Last month, the U.S. Department of Education released guidance on the proper use, storage and security of student data being generated by new online educational resources. Published by the Department’s new Privacy Technical Assistance Center, the guidance titled “Protecting Student Privacy While Using Online Educational Services: Requirements and Best Practices” provides answers to certain questions regarding schools’ and school districts’ obligations to protect student information under the Family Educational Rights and Privacy Act (FERPA) while using online educational resources. The Department also offers its best practices for using online educational resources. The Department generally advises that schools’ obligations under FERPA largely depend on the specific type of online educational resource being used.
For example, the Department states that whether student information used in online educational services is protected by FERPA depends on the particular type of online educational service being used. Certain types of online educational resources do not require that any personally identifiable information be disclosed, such as programs that allow students to complete interactive exercises without requiring a student to log in. Other resources, however, allow students and their parents to log in and access class materials, in which students’ names and contact information would need to be disclosed in order to set up student accounts. If personally identifiable information is disclosed to an online provider, schools and school districts must either: (1) obtain parental consent (or student consent if the student is 18 or over); or (2) ensure that the disclosure meets one of FERPA’s exceptions to the written consent requirement or constitutes the release of “directory information.” The Department notes that the “school official” exception may be applicable for certain disclosures.

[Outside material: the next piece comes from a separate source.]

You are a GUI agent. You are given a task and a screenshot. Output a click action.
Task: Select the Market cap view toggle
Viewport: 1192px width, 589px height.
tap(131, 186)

The Department also recommends various best practices to schools and school districts when using online educational resources, such as:
- Maintain awareness of other relevant federal, state, tribal or local laws, including the Children’s Online Privacy and Protection Act.
- Be aware of which online educational services are currently being used in your district.
- Have policies and procedures to evaluate and approve proposed online educational services.
- When possible, use a written contract or legal agreement between the school and the online educational resource provider.
- Use caution and take extra steps before accepting “Click-Wrap” licenses for consumer apps.
- Be transparent with parents and students.
- Consider whether parental consent is appropriate in certain circumstances.